[start of Raw data]
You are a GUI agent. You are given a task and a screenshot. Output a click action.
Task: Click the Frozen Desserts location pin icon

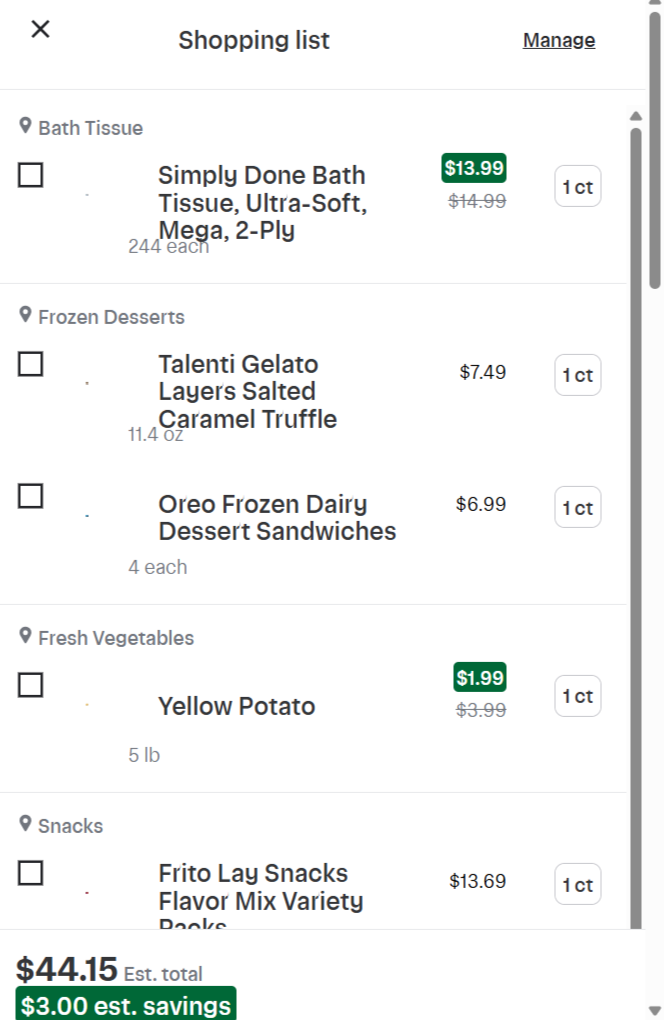point(25,315)
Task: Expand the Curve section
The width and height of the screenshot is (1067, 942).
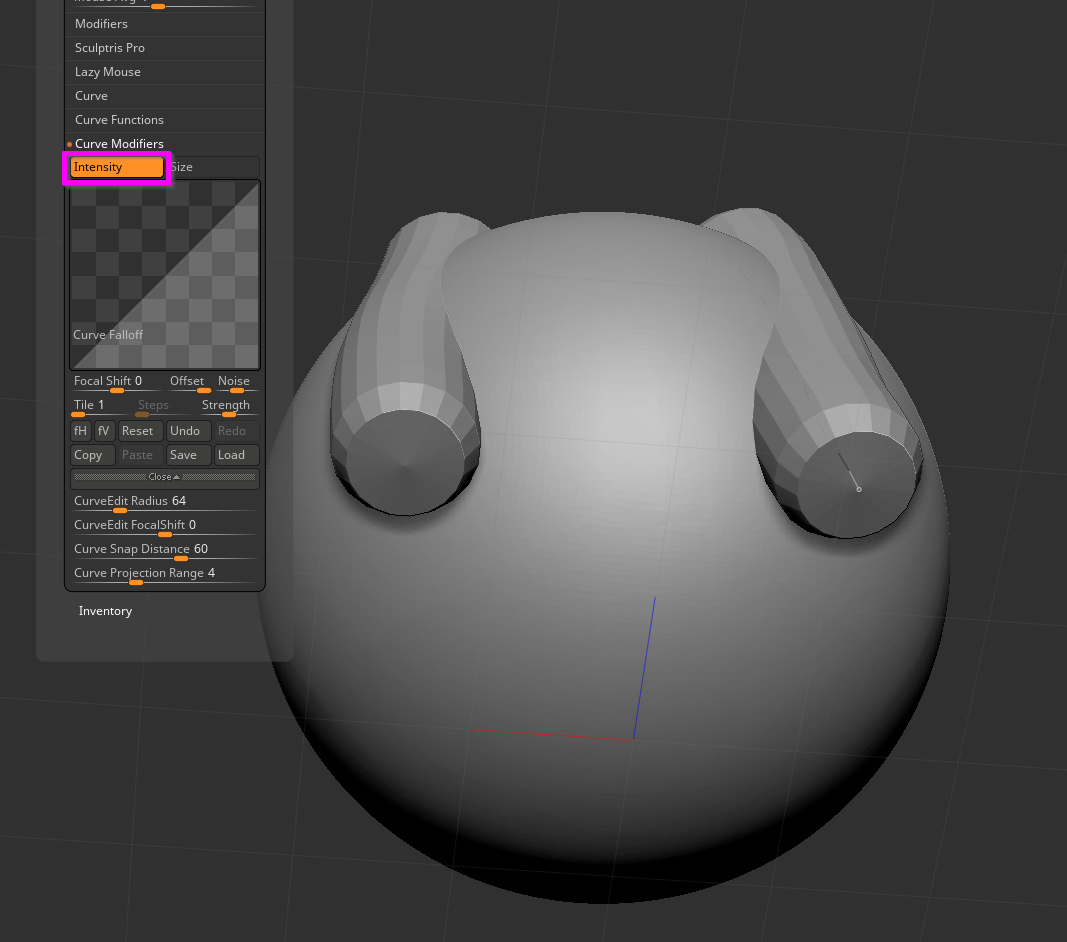Action: (91, 96)
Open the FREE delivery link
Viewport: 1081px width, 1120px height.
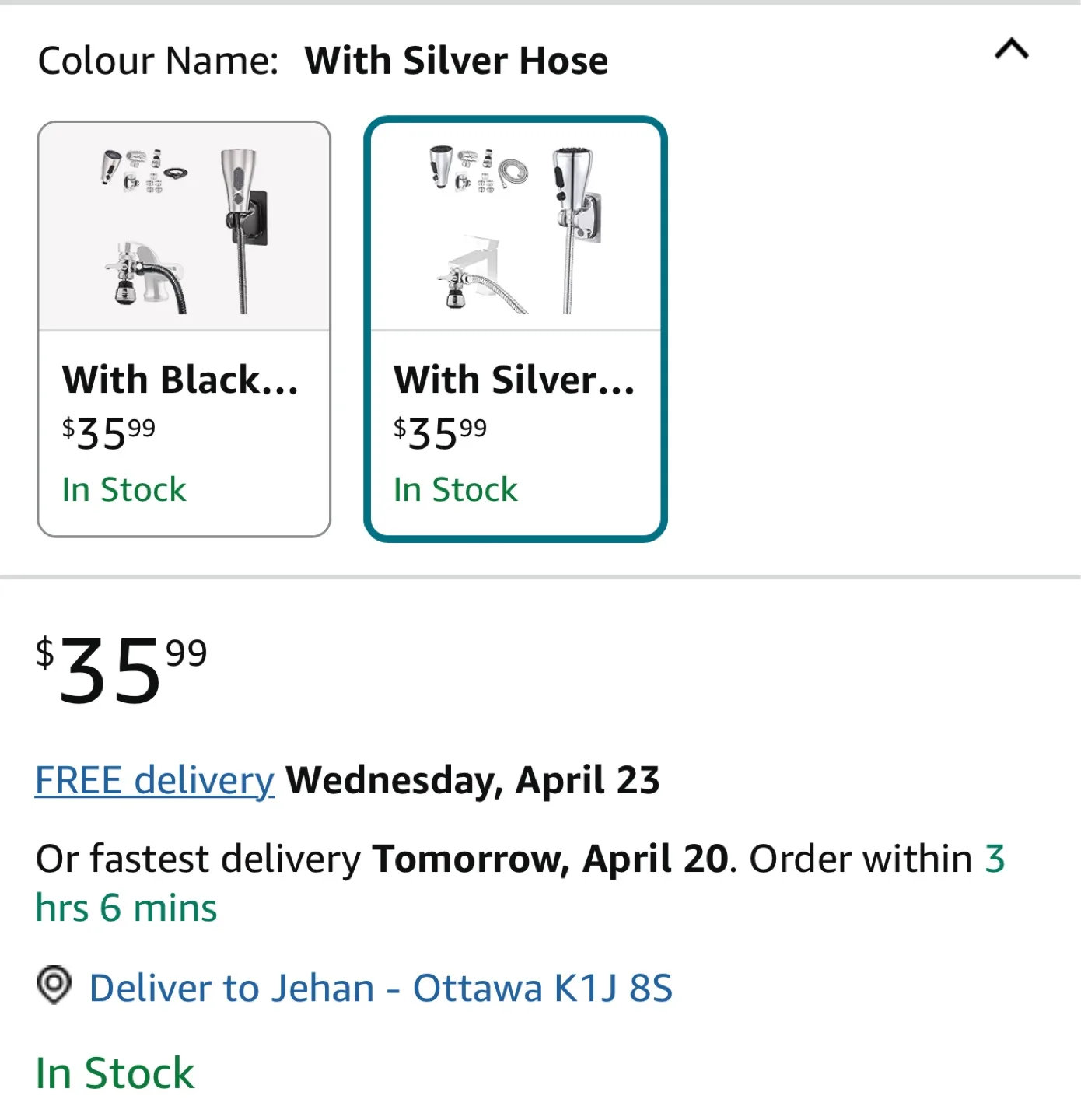click(x=155, y=780)
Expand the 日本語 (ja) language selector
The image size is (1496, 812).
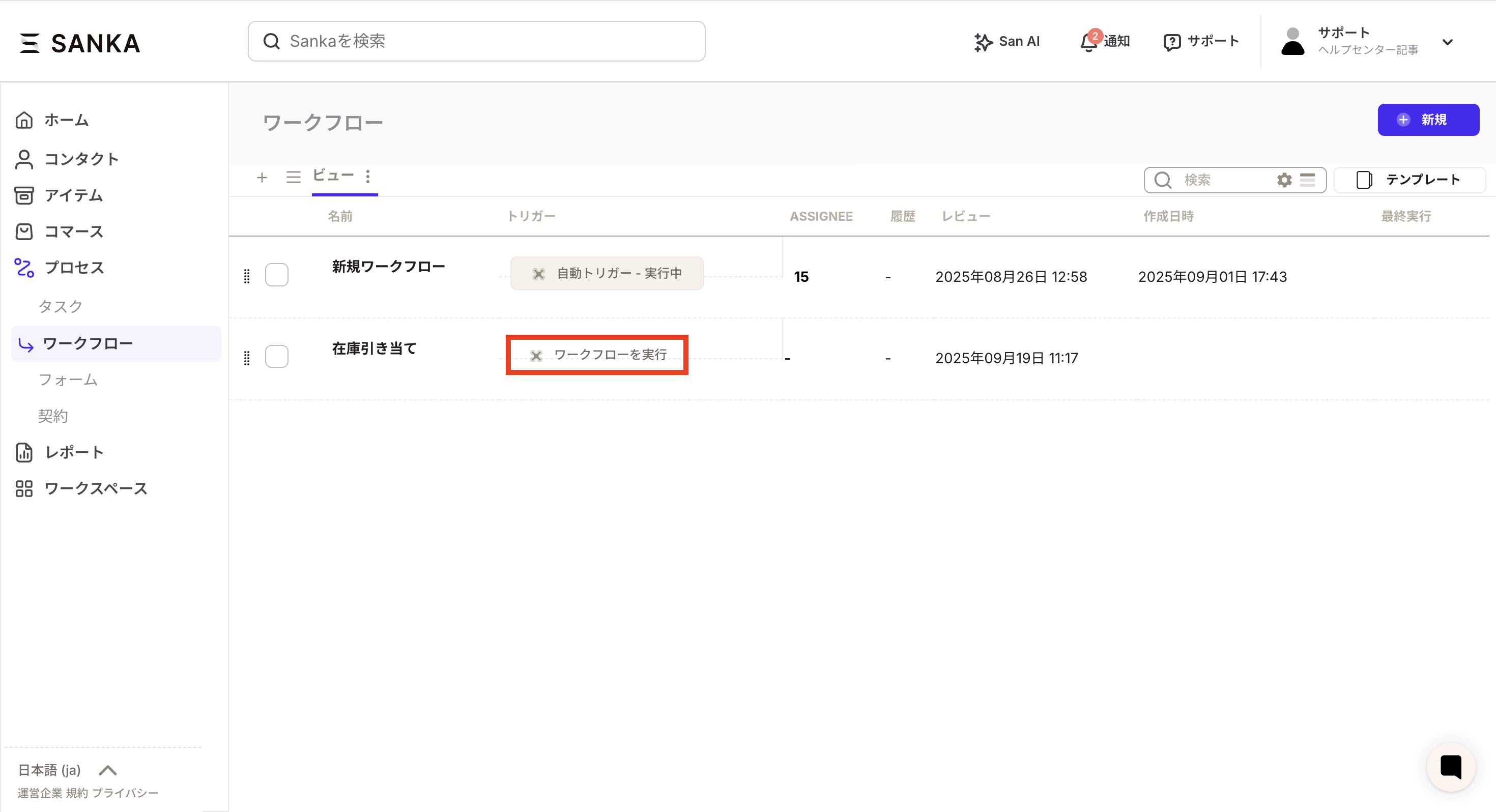(x=108, y=770)
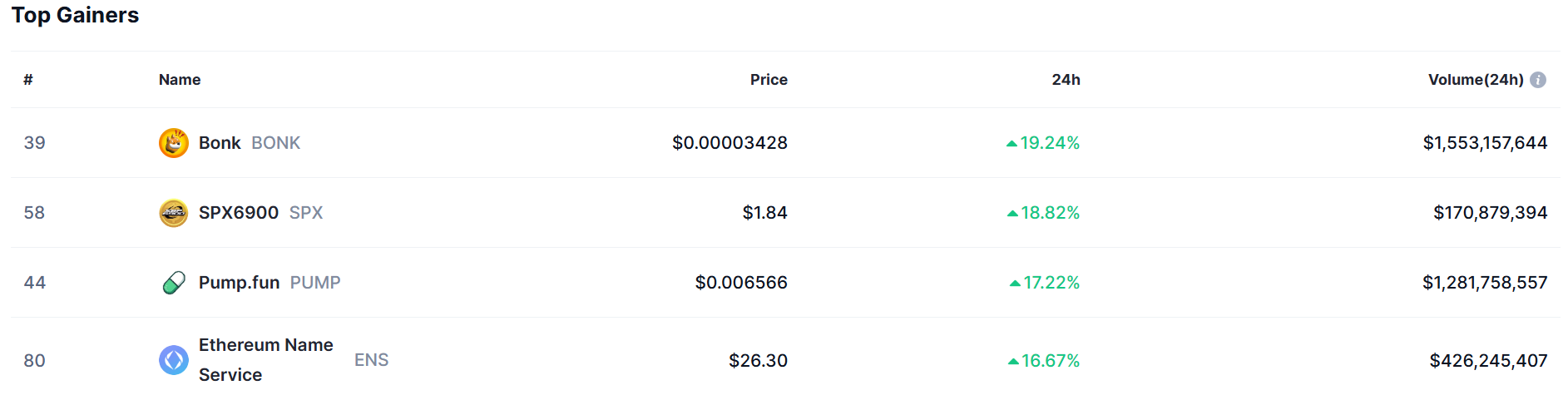1568x400 pixels.
Task: Click the SPX6900 coin logo icon
Action: coord(174,213)
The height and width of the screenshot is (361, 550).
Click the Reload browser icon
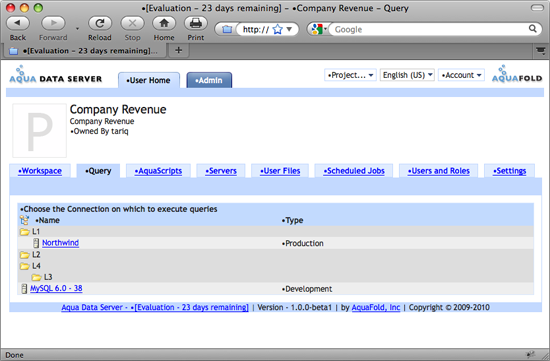(x=100, y=23)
[end of Raw data]
* **Problem requirements**
Please report each line in the rows above that contains the word "Expand". Case counts.

* **Solved problem**
Task: Expand the Curve section
Expand the 日本語 (ja) language selector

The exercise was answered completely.